Monday, February 17, 2014

Raby article

This blog post will be focused around quotes from the article "A Tangle of Discourses: Girls Negotiating Adolescence" by Rebecca Raby.

"While heavily regulated, teenagers are also in the contradictory position that they are supposed to be beginning their ‘prime’ of life, in this culture that idolizes and celebrates youth" (Raby 430-431).
I think we can all agree that at least part of the reason that 'teenagehood' became a rite of passage that has turned into a stereotype is because of Western culture's obsession with youth. However, the sense of envy (I'm really struggling with a word to describe my thought) that society feels toward teens also has a huge counter from all the negative stereotypes. All these conflicting feelings being focused so heavily on teens surely aren't doing anything to prevent them from internalizing stereotypes or to help them overcome the 'monstrosity the have become' so to speak. Put 'em down and keep 'em down.

"Again we see a paradox within the discourse, in that teens are supposed to acquire their independence and identity through the neo-liberal freedom of spending. Yet for many Western teenagers, they are not spending their own money but their parents’ (Chisolm et al., 1999). And what does this mean for young people who have no money at all? Or for those young people in the developing world who labour to produce many of the goods that Western teens are buying?" (Raby 437)
While Raby does pepper her article with discussion of class, there is no discussion of huge class disparities. Some of the teens she interviews are attributed to 'lower class' by Raby's subjective standard, but none of these teens are hungry or on the streets. The fact that they are participants in this survey already connotes a sense of privilege. Even more Othered than the typical middle-class teen (almost all of them self-identified as middle class) are teens who are impoverished and force to turn to illegal and/or immoral means to provide for themselves and their families. I believe that these people, moreso than the interviewees, are the group that are characterized as the 'social problem.' I'd be interested to see a study in which impoverished teens are interviewed about how they feel about their characterization as a social problem.

"Agency can be viewed as a product of both the discursive formations in which we are embedded, and the fissures within such discursive formations that allow for insight and therefore resistance" (Raby 442). 

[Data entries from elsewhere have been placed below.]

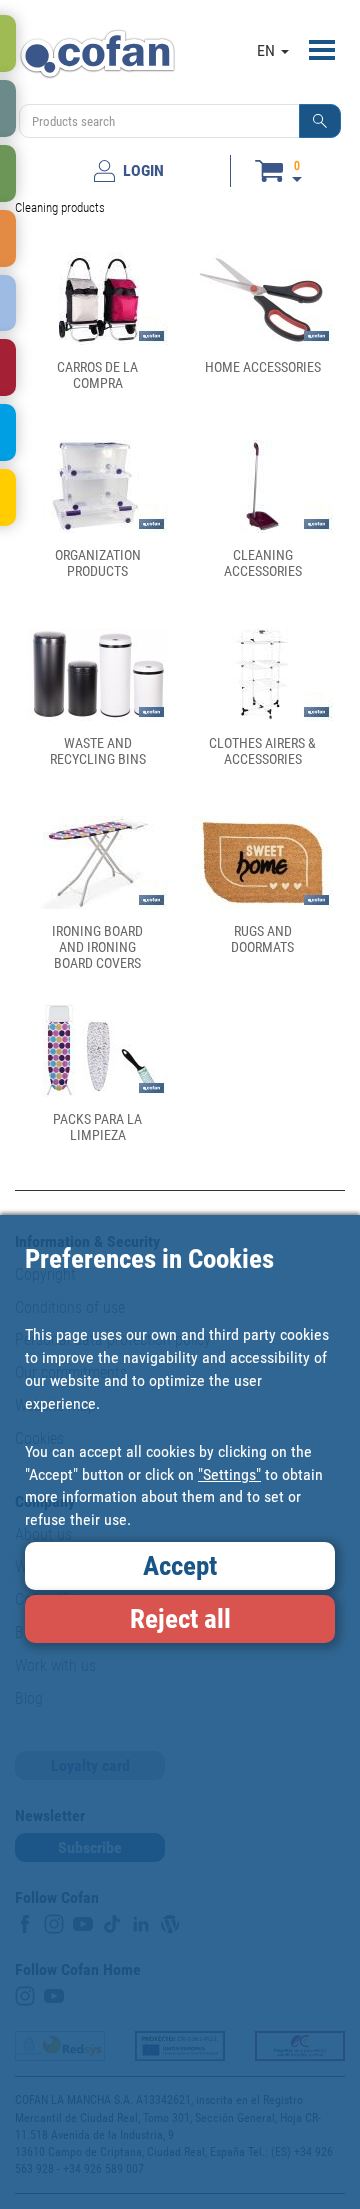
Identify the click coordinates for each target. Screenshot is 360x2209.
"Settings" (229, 1474)
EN (268, 50)
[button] (320, 121)
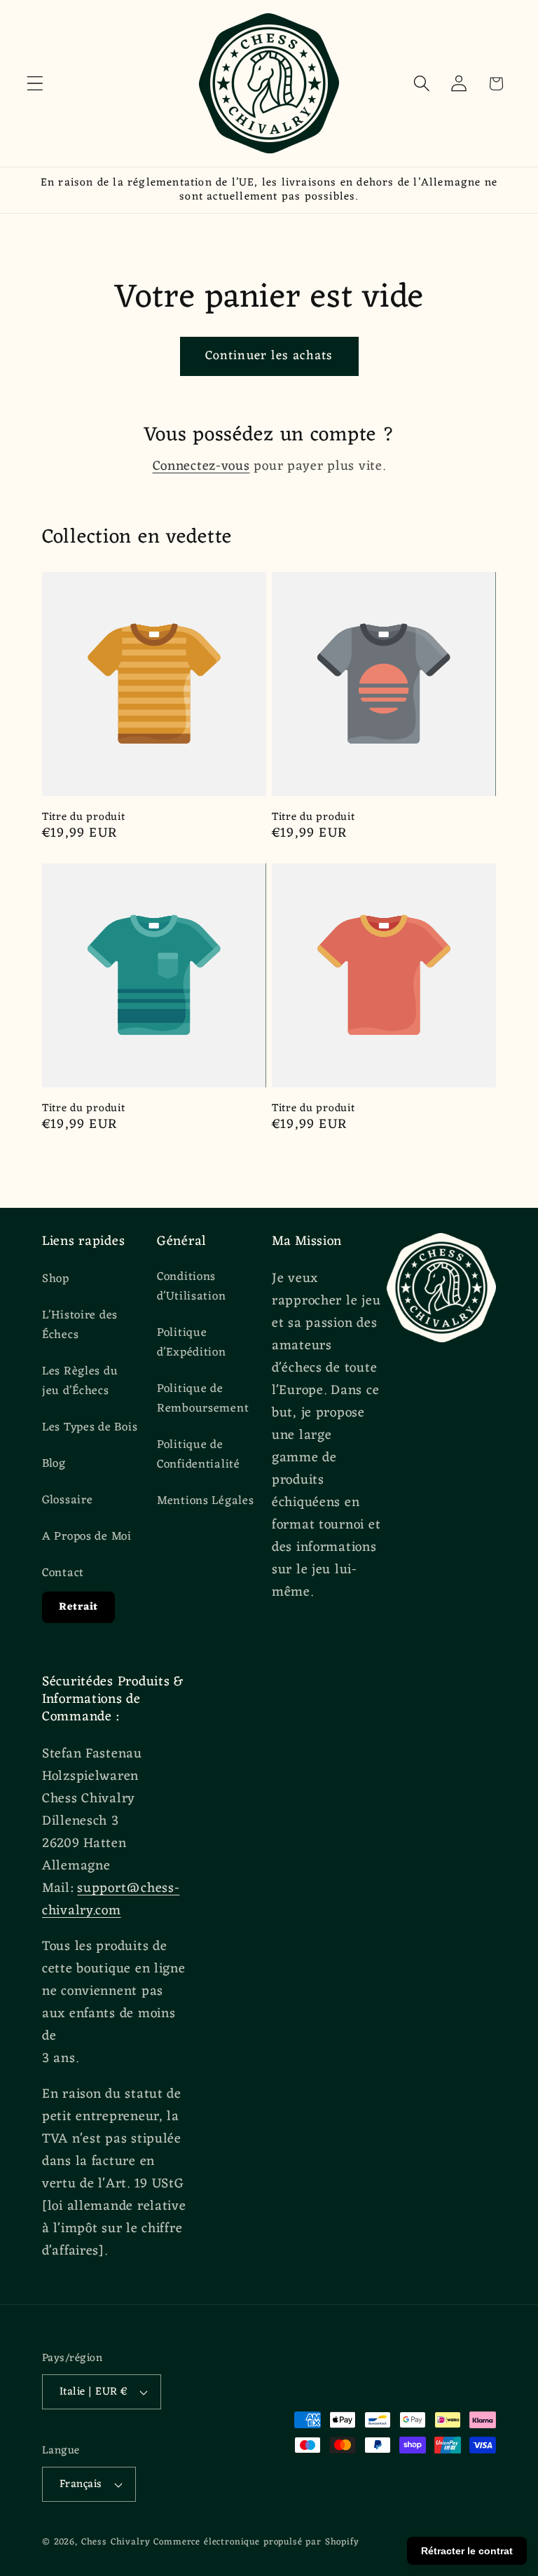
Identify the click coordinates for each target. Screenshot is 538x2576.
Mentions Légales (205, 1501)
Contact (63, 1573)
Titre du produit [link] (83, 817)
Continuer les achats (269, 355)
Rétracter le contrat (467, 2550)
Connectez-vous (201, 466)
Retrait (78, 1607)
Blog (54, 1464)
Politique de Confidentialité (198, 1455)
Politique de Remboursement (203, 1399)
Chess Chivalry (116, 2542)
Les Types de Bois (89, 1427)
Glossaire (67, 1500)
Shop (55, 1279)
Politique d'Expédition (191, 1343)
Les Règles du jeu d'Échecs (80, 1381)
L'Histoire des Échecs (80, 1325)
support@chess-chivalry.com (110, 1900)
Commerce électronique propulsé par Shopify (256, 2542)
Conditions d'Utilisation (191, 1287)
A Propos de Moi (87, 1536)
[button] (35, 83)
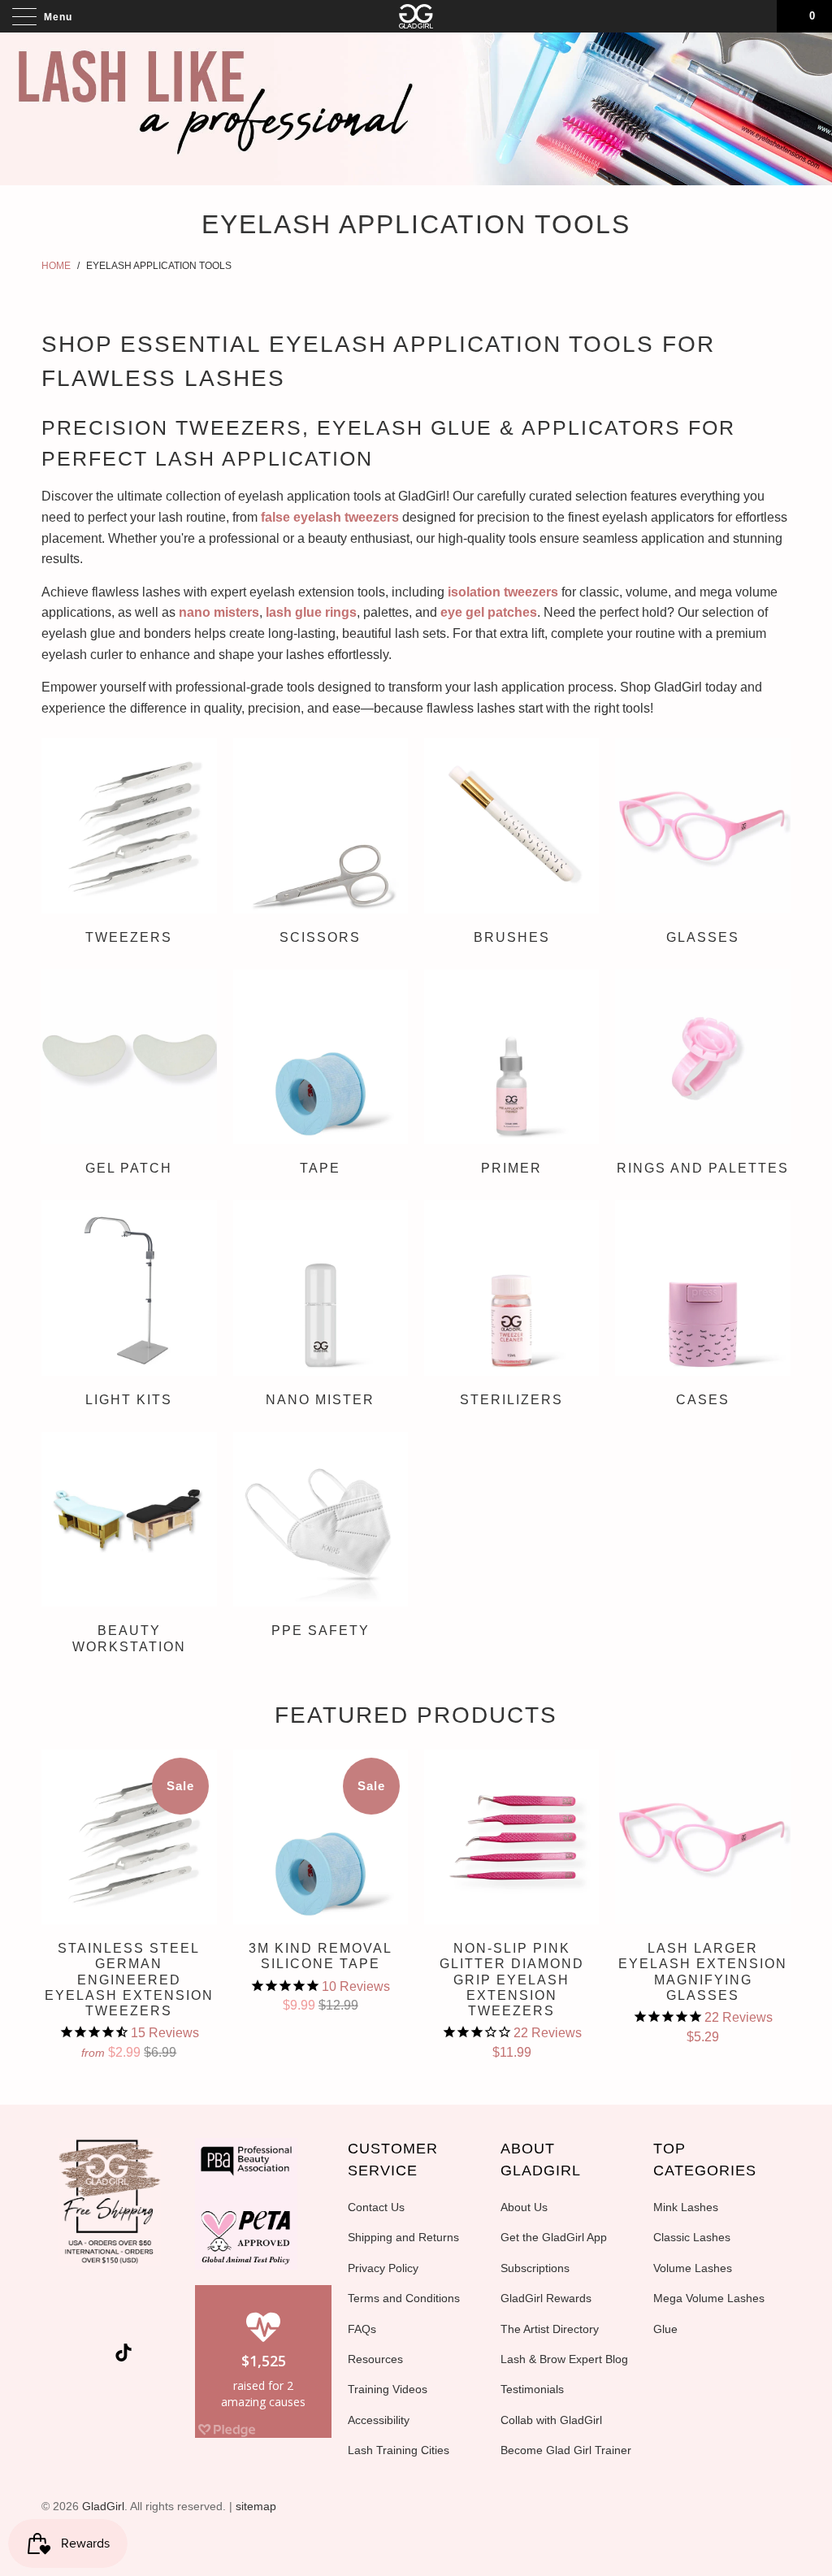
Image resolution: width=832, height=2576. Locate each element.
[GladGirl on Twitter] (66, 2315)
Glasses (702, 843)
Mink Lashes (685, 2207)
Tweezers (128, 843)
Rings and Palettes (702, 1075)
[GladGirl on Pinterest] (153, 2315)
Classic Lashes (691, 2237)
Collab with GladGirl (551, 2419)
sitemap (256, 2506)
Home (56, 265)
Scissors (320, 843)
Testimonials (532, 2389)
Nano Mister (320, 1306)
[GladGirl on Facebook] (95, 2315)
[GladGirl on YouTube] (123, 2315)
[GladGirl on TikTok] (123, 2355)
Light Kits (128, 1306)
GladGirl (103, 2506)
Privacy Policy (383, 2268)
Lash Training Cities (398, 2450)
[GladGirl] (416, 16)
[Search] (759, 16)
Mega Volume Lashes (709, 2298)
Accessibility (379, 2419)
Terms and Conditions (404, 2298)
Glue (665, 2328)
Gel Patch (128, 1075)
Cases (702, 1306)
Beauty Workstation (128, 1545)
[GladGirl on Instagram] (99, 2356)
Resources (375, 2359)
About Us (524, 2207)
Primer (511, 1075)
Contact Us (376, 2207)
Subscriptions (535, 2268)
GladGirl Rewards (546, 2298)
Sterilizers (511, 1306)
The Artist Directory (549, 2328)
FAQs (362, 2328)
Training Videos (387, 2389)
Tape (320, 1075)
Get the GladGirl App (553, 2237)
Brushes (511, 843)
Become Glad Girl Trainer (565, 2450)
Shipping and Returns (403, 2237)
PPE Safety (320, 1537)
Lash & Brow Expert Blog (564, 2359)
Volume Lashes (692, 2268)
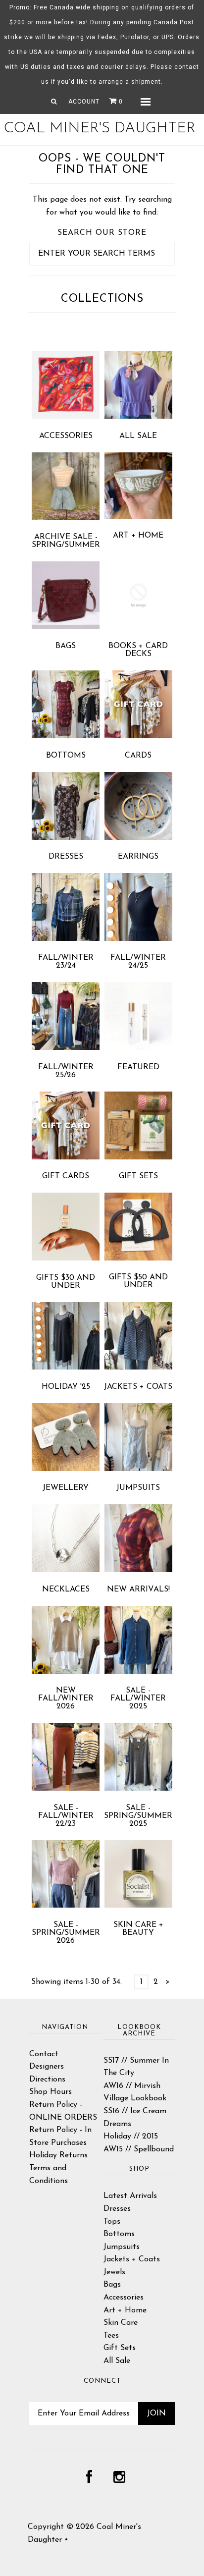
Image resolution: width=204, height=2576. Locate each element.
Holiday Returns (58, 2155)
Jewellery (66, 1488)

This, to me was the most interesting part of the entire article. Raby spends time explaining how teens are Othered by society through their actions and perceived naivete. However, what many may not think to contemplate is a teenager's agency over their actions. At least one of the teenage girls interviewed (Vienna) says she believes teenagers rebel because it is what society expects them to do. While this may be true to some extent, Raby also argues that teenage rebellion can also be a conscious act of resistance. Raby's position counters her subjects' perception of teen-dom (many of the positions in the article characterize teens as an Other, even testimonies from the teens themselves) and instead gives power to the agent. Teenage rebellion as a trope neglects the notion that teenagers can still objectively identify power structures and consciously (not a result of hormones, immaturity, etc.) act against them.